> **Task to carry out**
Print the records below exactly, starting at the first line and stopping after the line that contains "Screen dimensions: 1204x993". Leave out any pictures.

*** Opening Provided data ***

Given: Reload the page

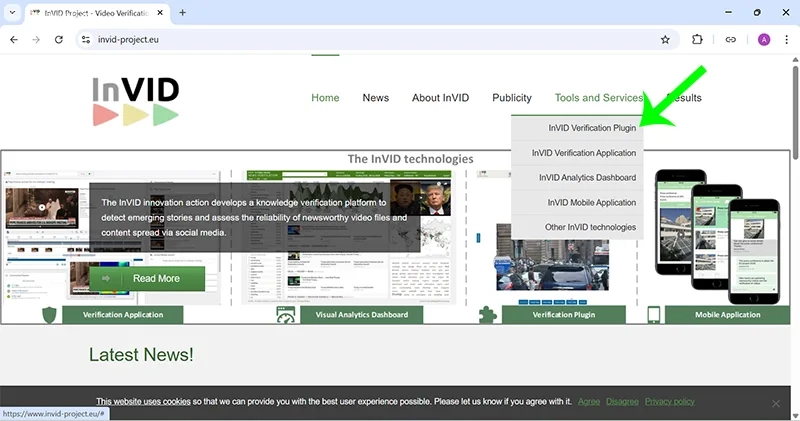Looking at the screenshot, I should (59, 40).
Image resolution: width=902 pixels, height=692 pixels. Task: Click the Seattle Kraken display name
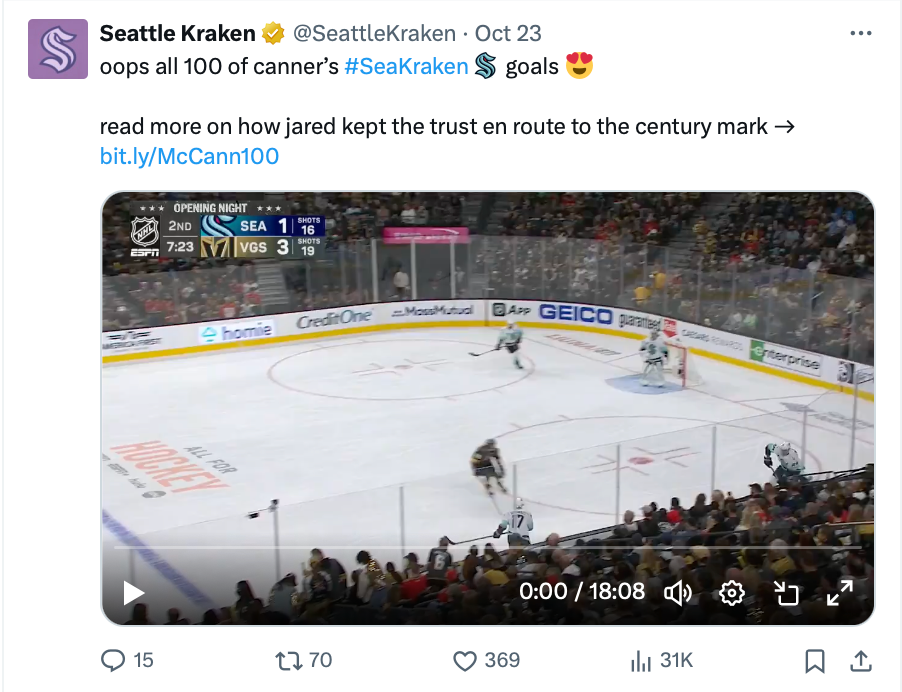tap(177, 33)
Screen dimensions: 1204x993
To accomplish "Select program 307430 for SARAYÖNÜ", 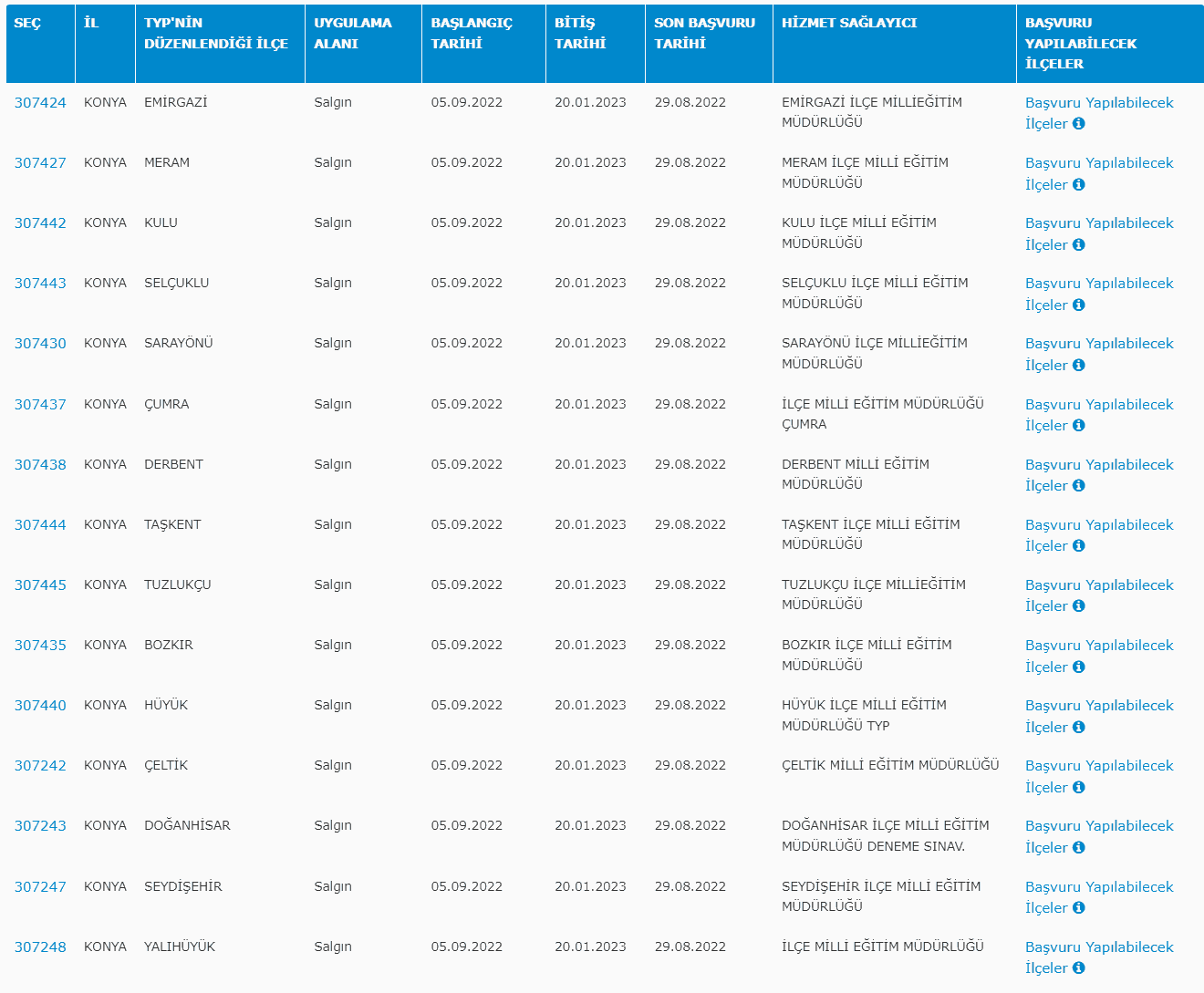I will point(40,344).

*** Closing Provided data ***

> **Reply to the exercise**
Given: Reload the page

Looking at the screenshot, I should (59, 40).
Image resolution: width=902 pixels, height=692 pixels. Task: Click the Seattle Kraken display name
tap(177, 33)
Screen dimensions: 1204x993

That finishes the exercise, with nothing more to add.